§ Exercise: Check every line below for the string "agent", and copy the lines that contain it.

§ Data provided:
/---
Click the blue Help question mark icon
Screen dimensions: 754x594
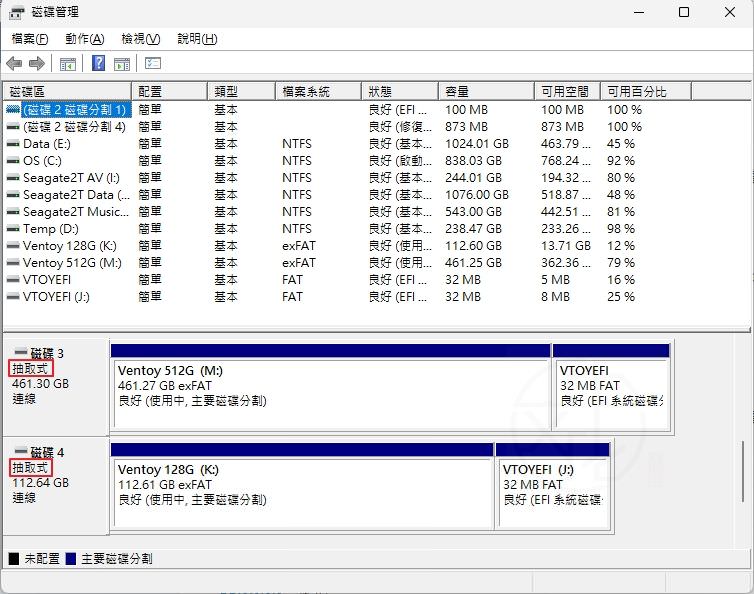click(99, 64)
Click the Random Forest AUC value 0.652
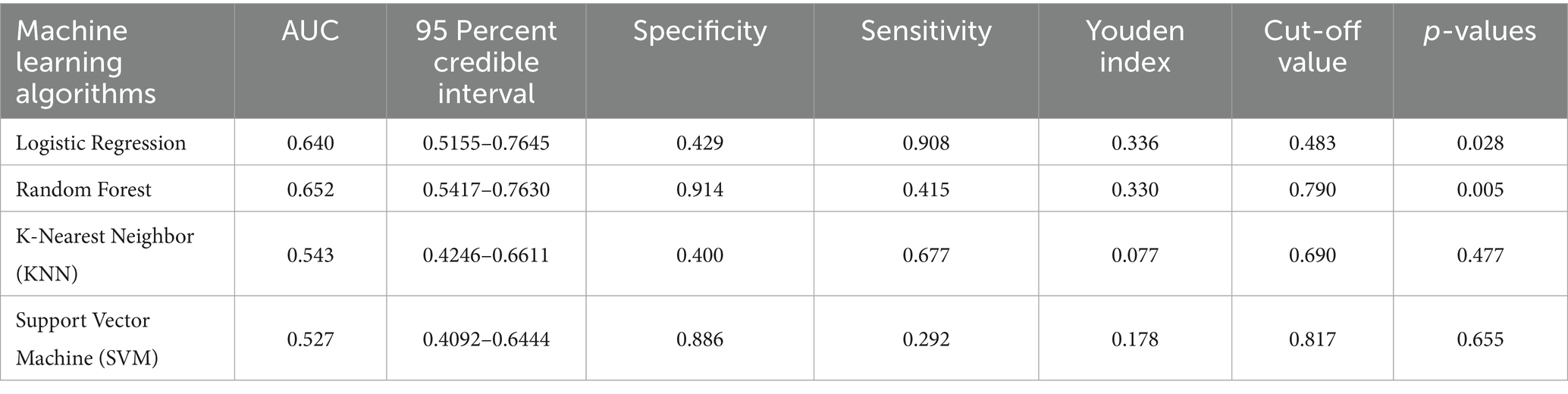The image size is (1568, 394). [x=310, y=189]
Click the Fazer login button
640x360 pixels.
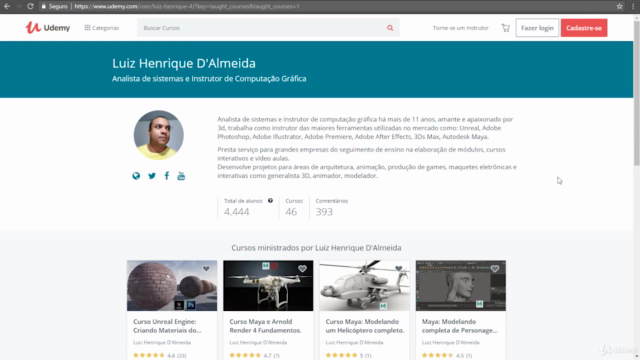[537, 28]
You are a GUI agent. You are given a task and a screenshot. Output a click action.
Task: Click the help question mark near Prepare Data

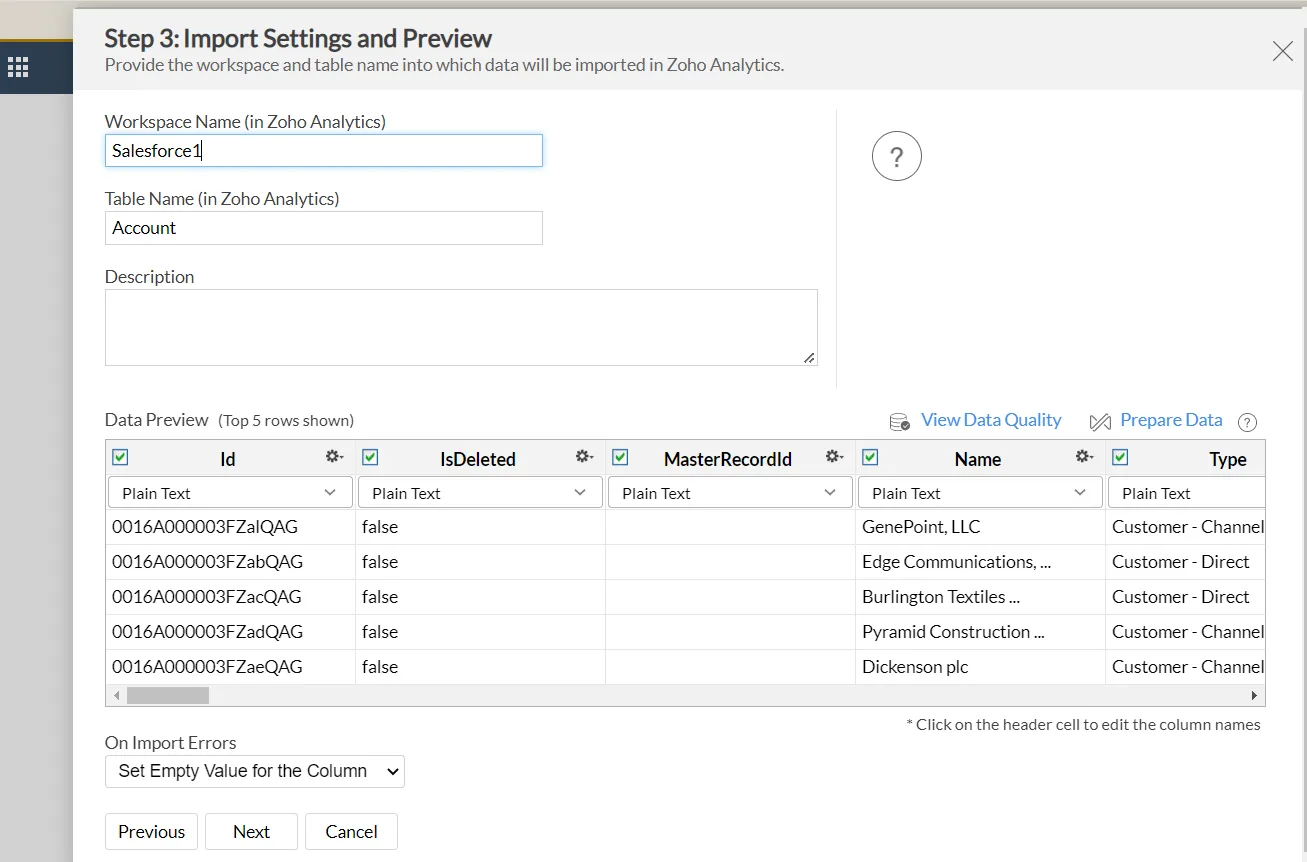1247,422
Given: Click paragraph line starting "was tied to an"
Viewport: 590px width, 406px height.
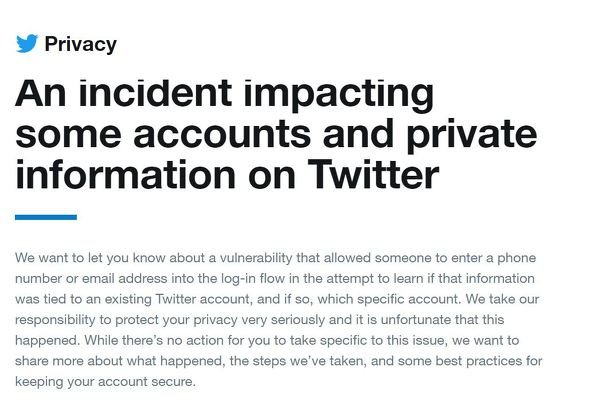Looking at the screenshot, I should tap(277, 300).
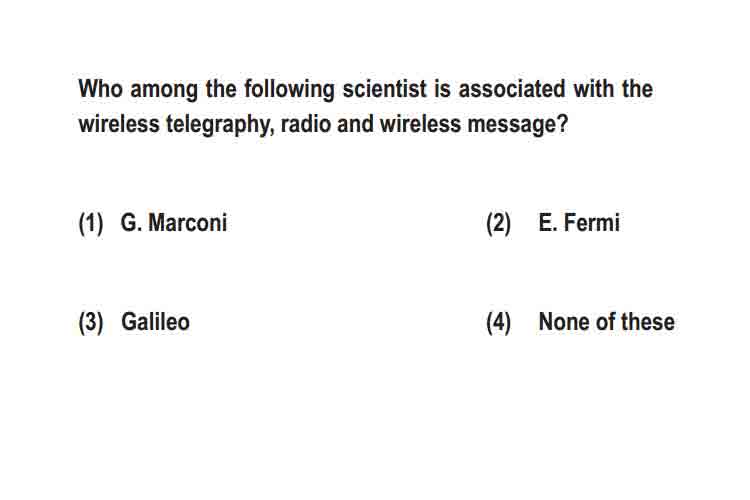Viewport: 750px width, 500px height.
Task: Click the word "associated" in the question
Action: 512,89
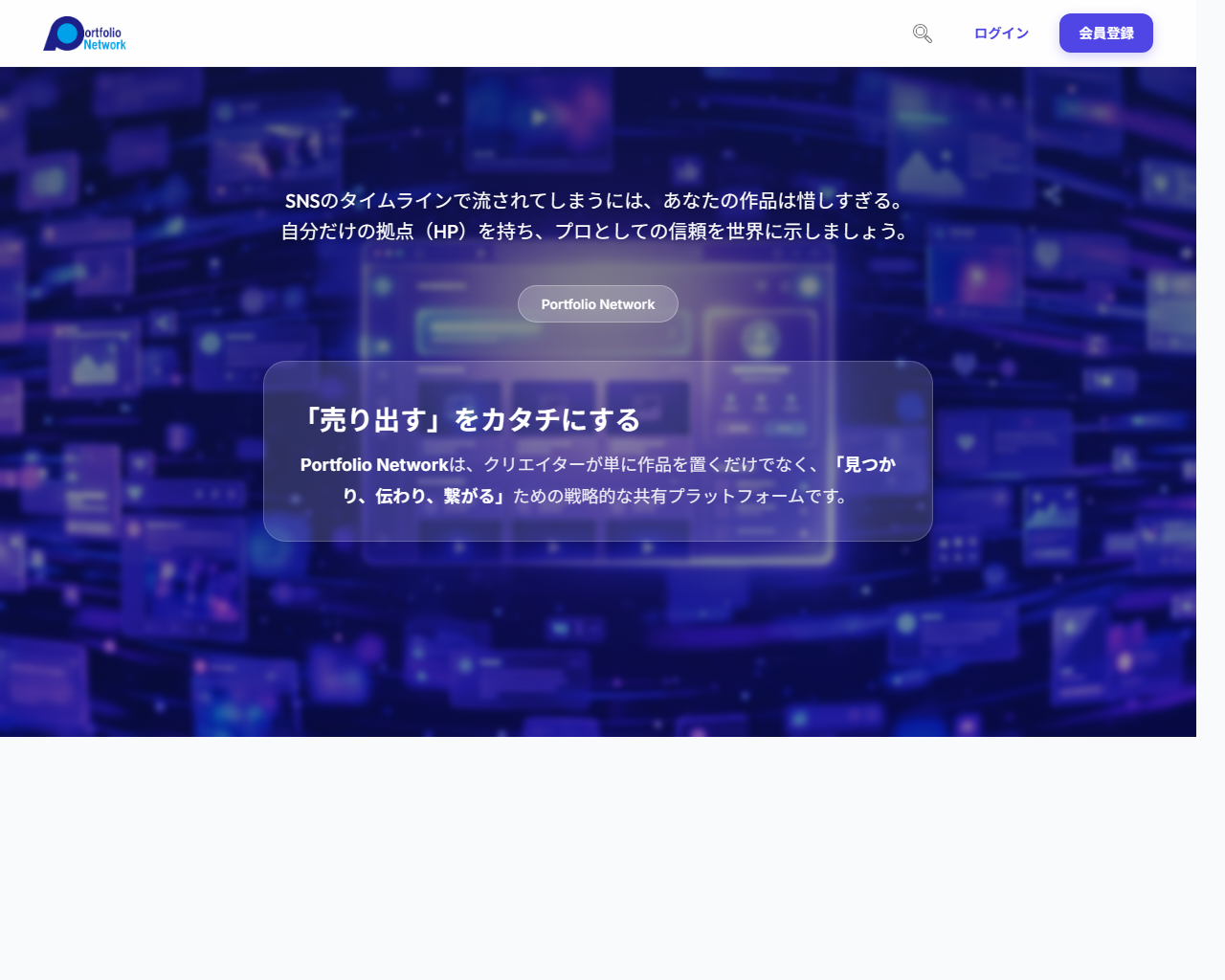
\---
/---
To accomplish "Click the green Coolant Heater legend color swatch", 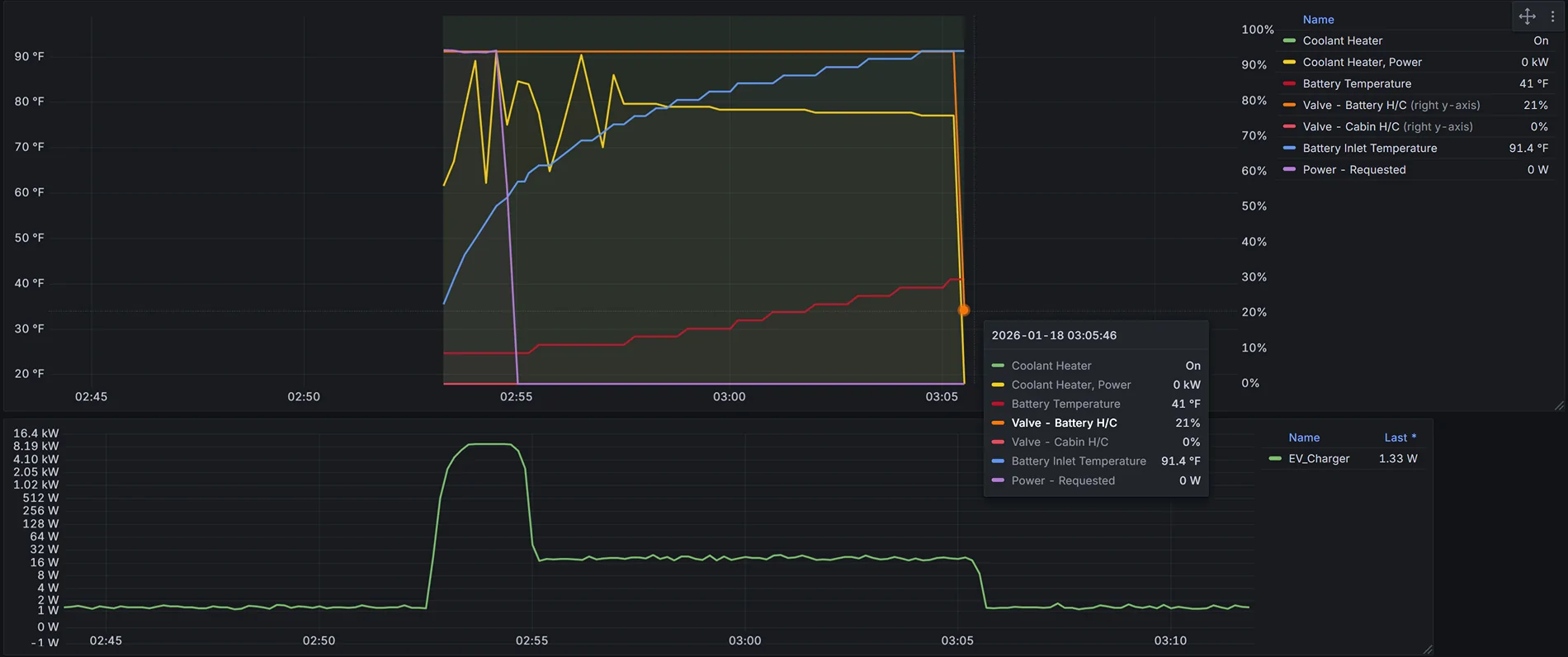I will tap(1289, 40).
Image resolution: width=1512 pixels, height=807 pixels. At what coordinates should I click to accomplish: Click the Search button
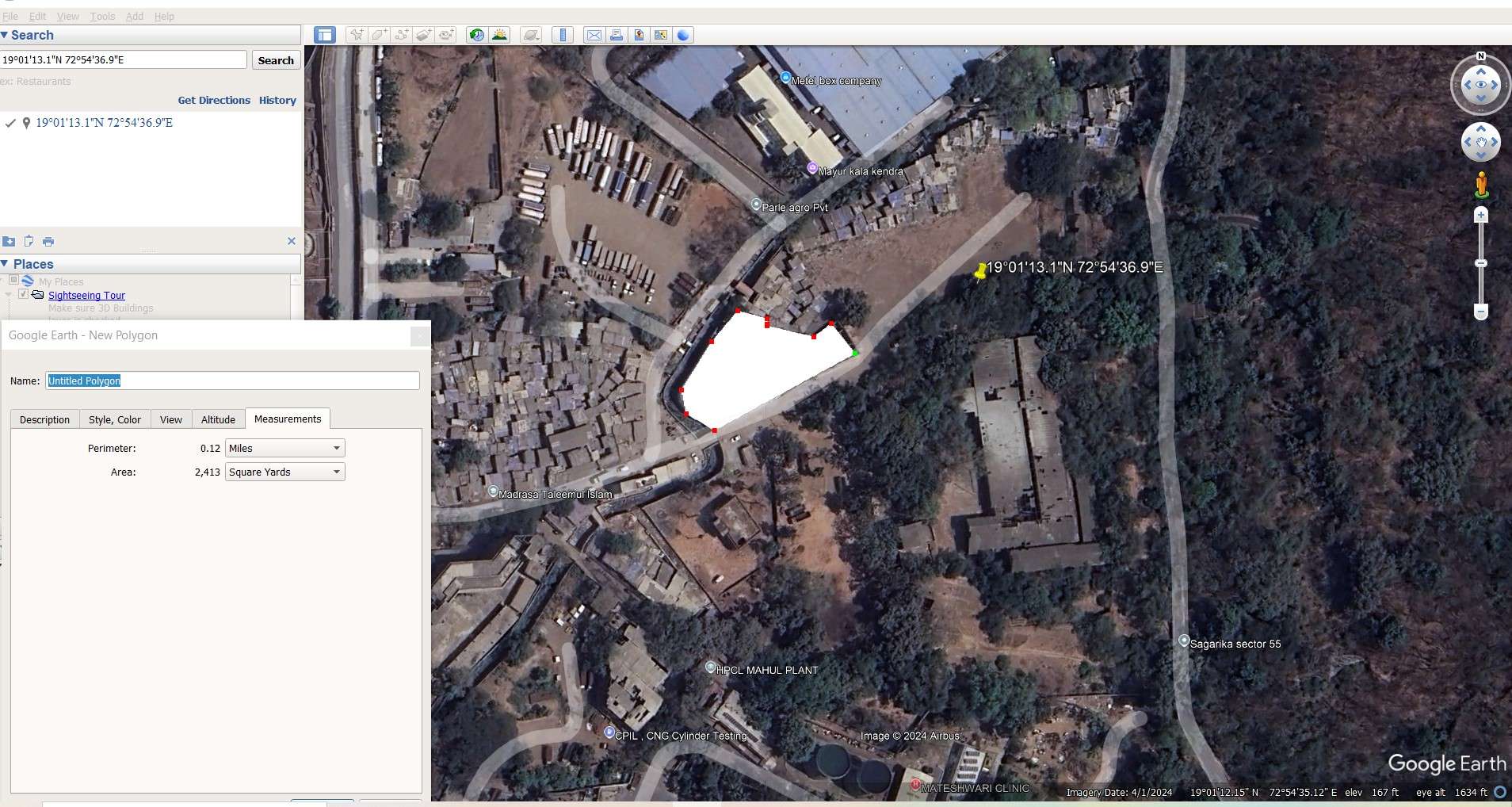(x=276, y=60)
\---
/---
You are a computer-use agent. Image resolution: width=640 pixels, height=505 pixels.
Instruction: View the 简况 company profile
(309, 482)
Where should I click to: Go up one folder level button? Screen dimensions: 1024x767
\---
§ Task result:
You are a GUI agent. You are given a task and a screenshot. Output a click action.
You are a computer-use agent. Image resolution: width=640 pixels, height=505 pixels.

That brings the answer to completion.